> [Aim of the task]:
Quote the entries from the line containing "Click the IPv6 前缀 text field" through the end of the entries, both ends included, and leave the pictures out.

Start of Material for this task

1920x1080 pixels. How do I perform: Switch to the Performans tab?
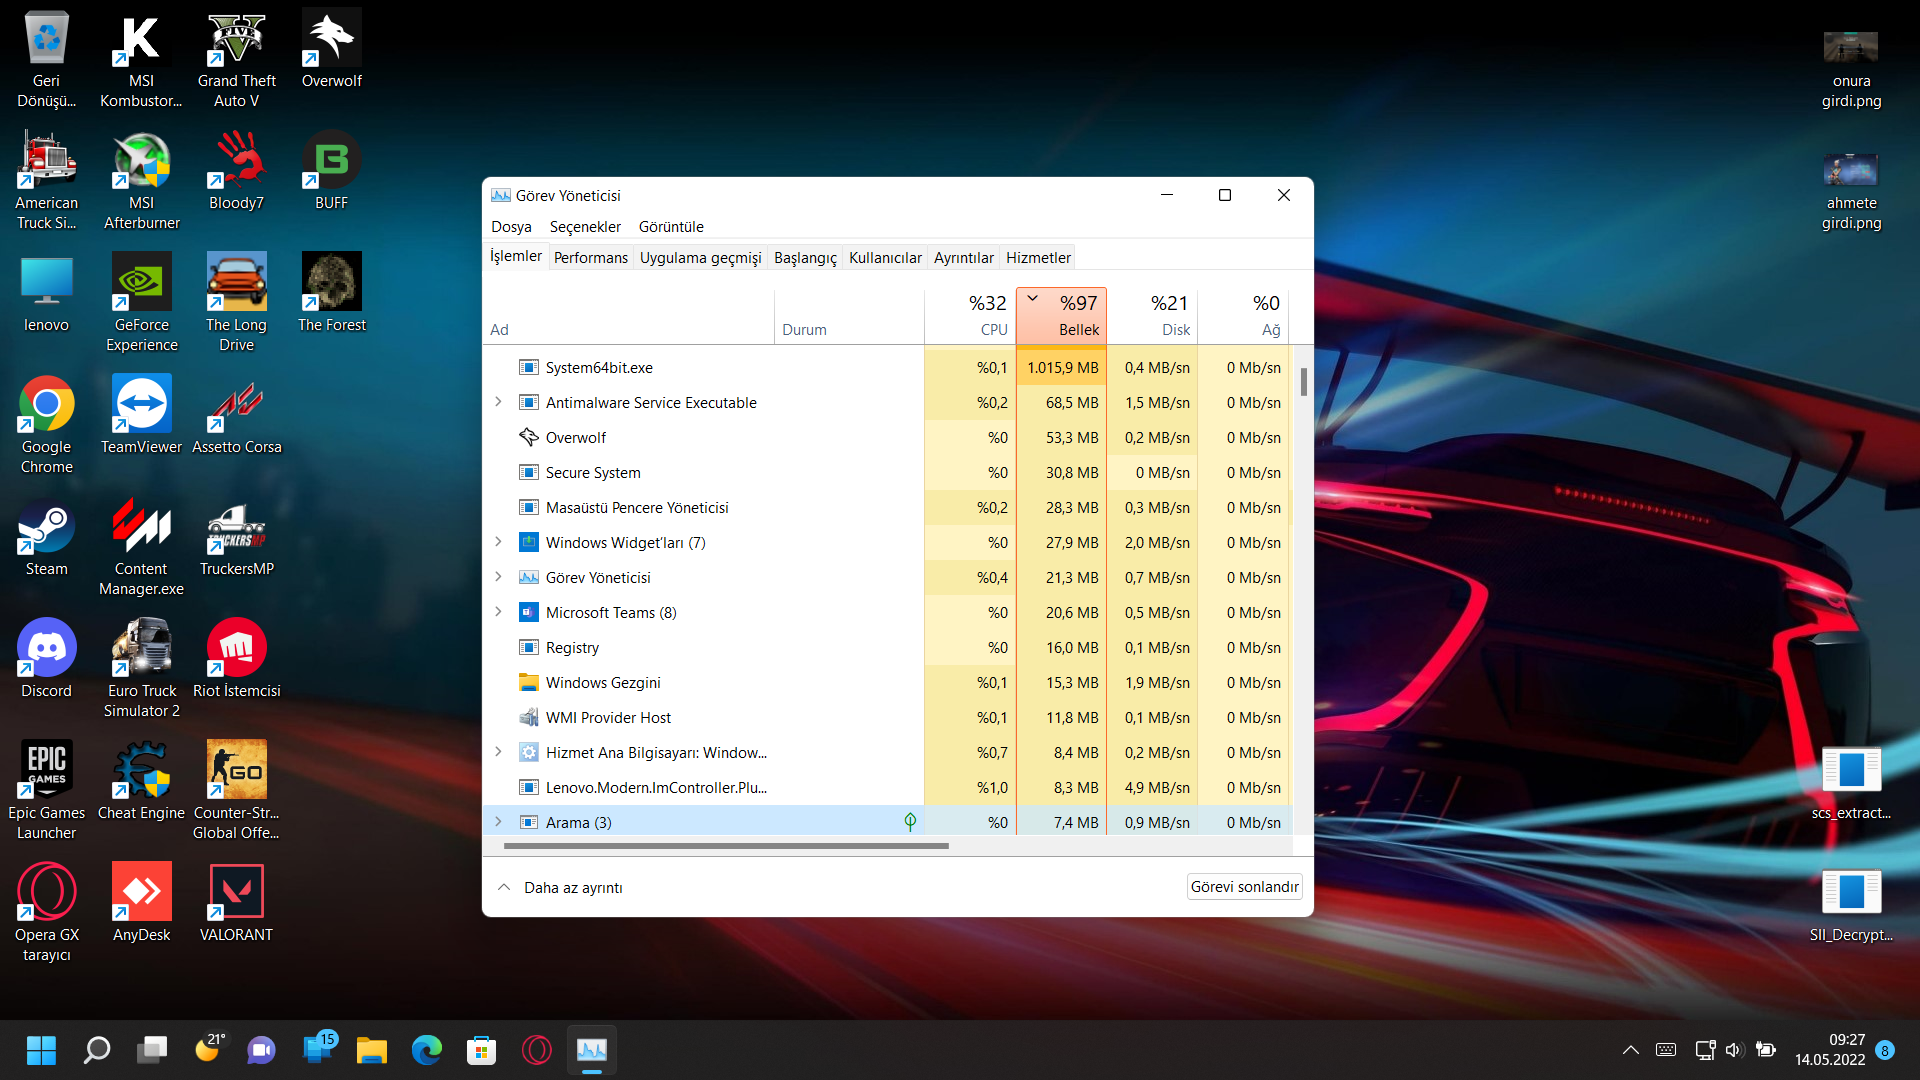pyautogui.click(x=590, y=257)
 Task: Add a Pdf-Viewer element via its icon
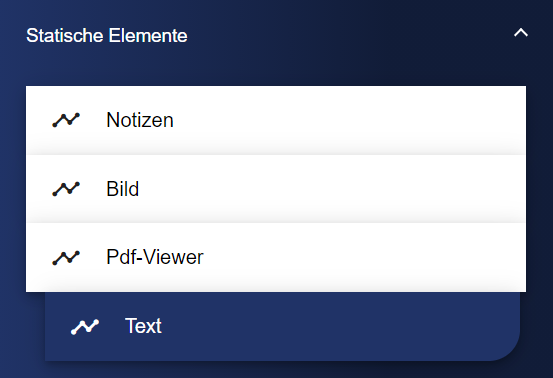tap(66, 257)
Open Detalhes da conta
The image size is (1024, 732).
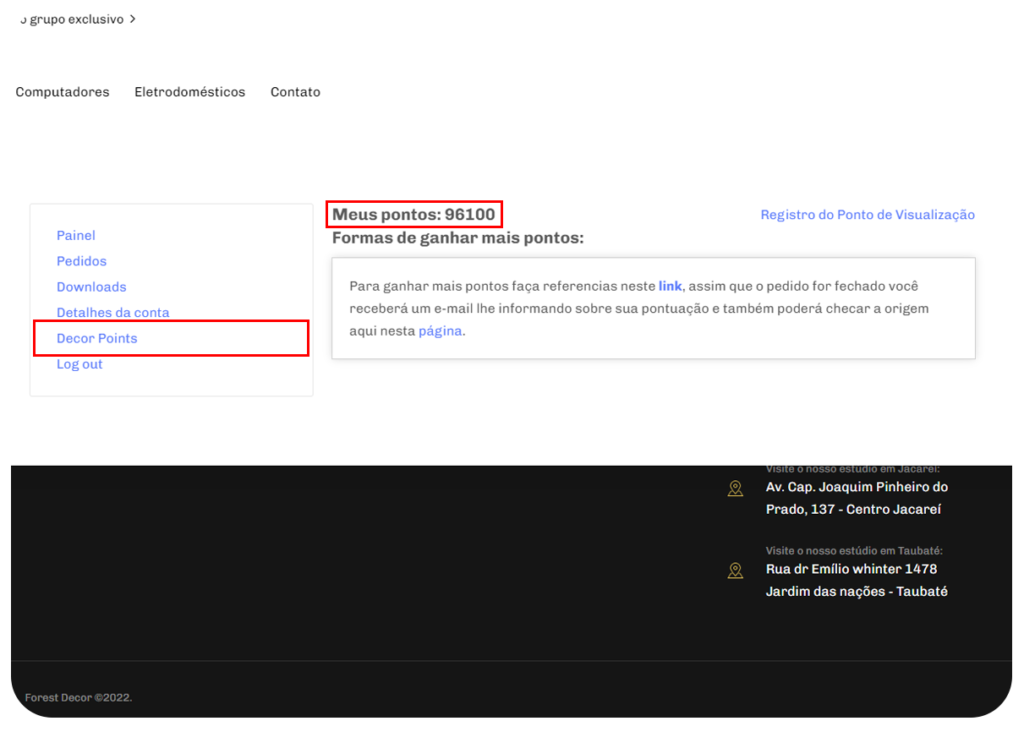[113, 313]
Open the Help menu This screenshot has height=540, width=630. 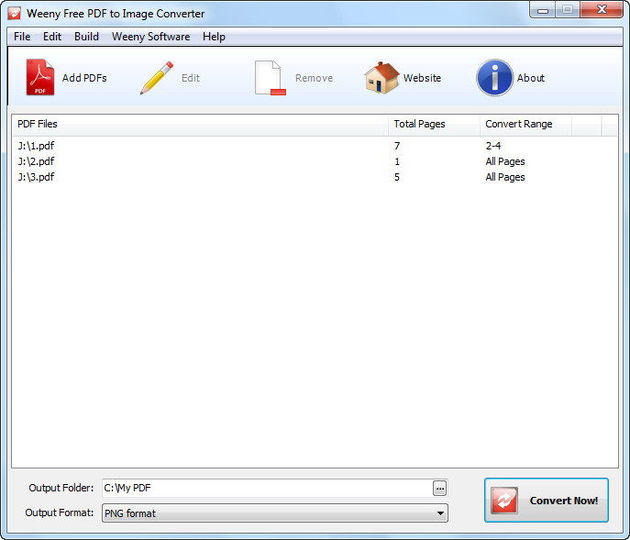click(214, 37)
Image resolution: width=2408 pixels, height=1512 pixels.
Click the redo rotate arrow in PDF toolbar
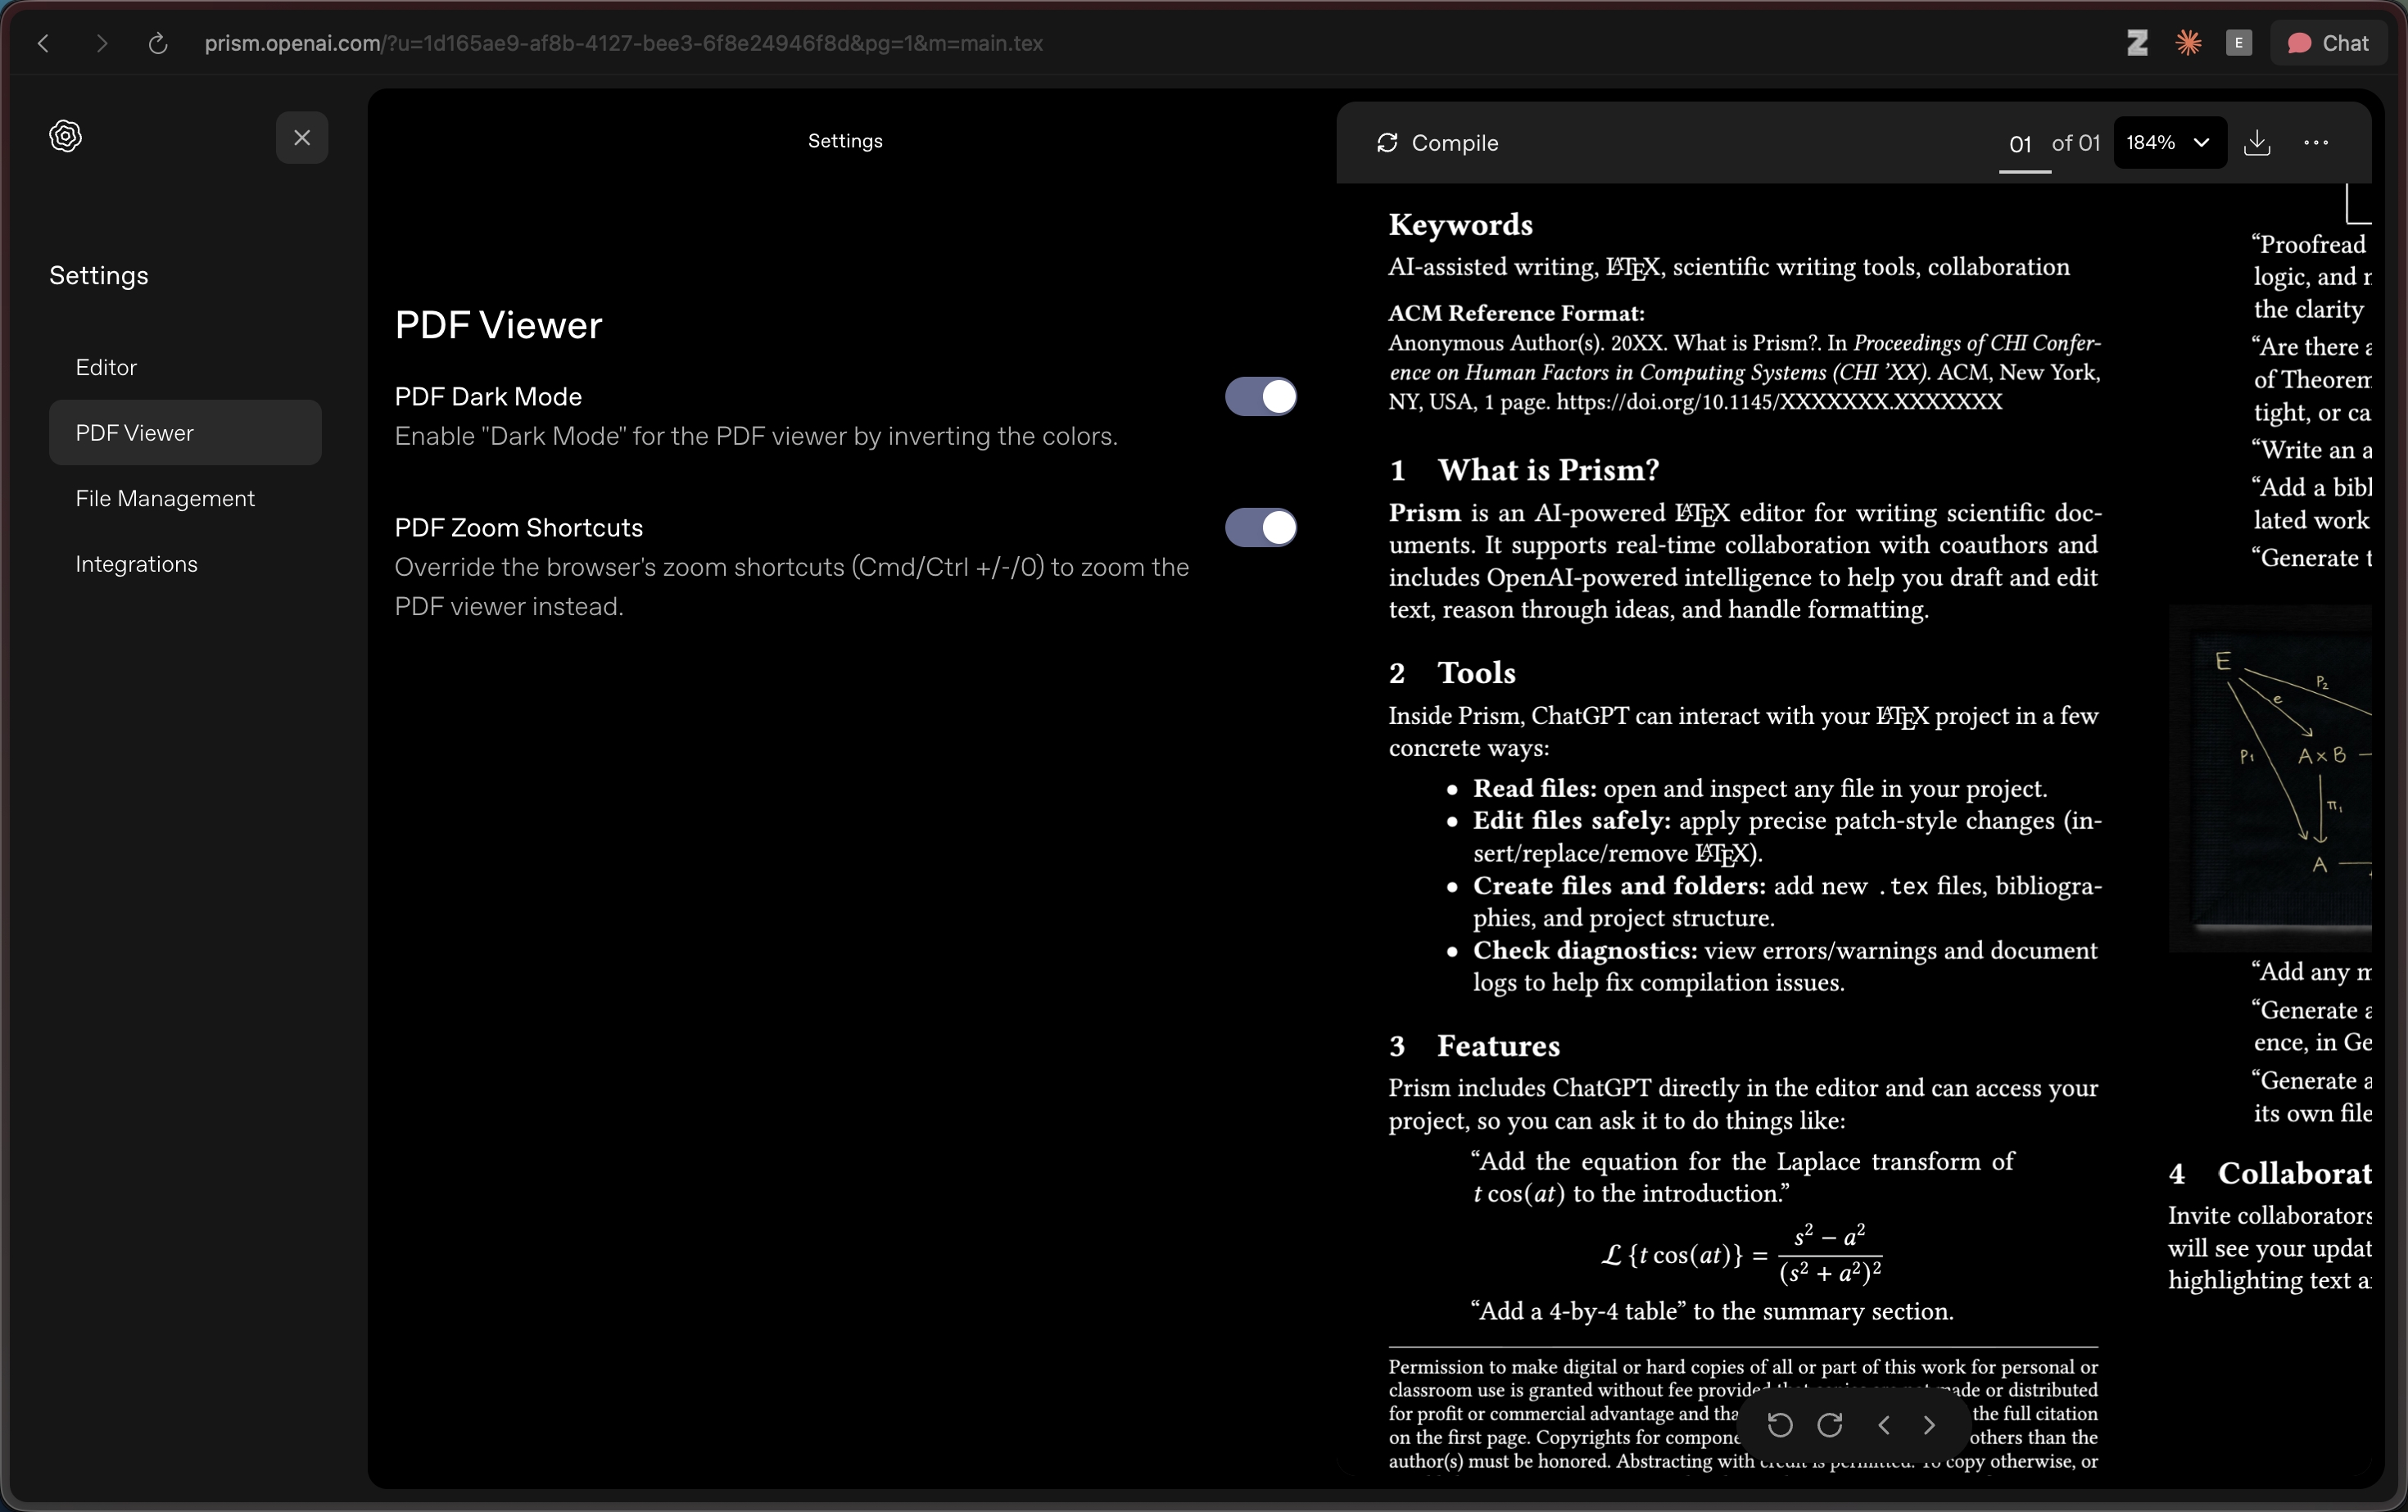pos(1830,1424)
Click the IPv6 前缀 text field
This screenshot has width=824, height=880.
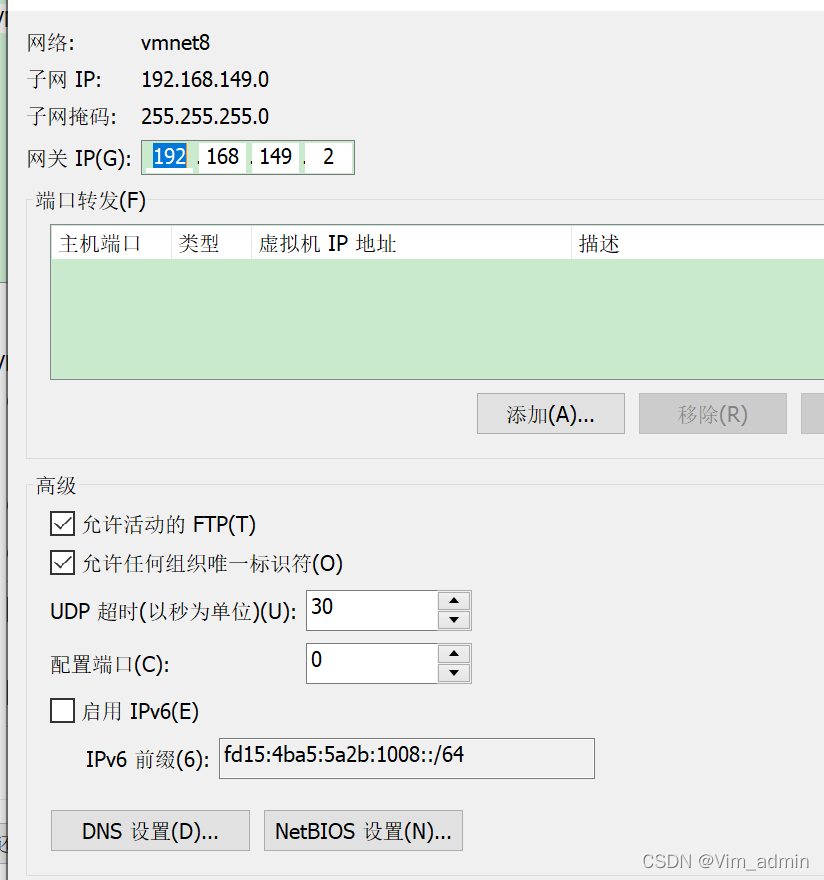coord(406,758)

End of Material for this task

> [Response below]:
Click the IPv6 前缀 text field
This screenshot has width=824, height=880.
coord(406,758)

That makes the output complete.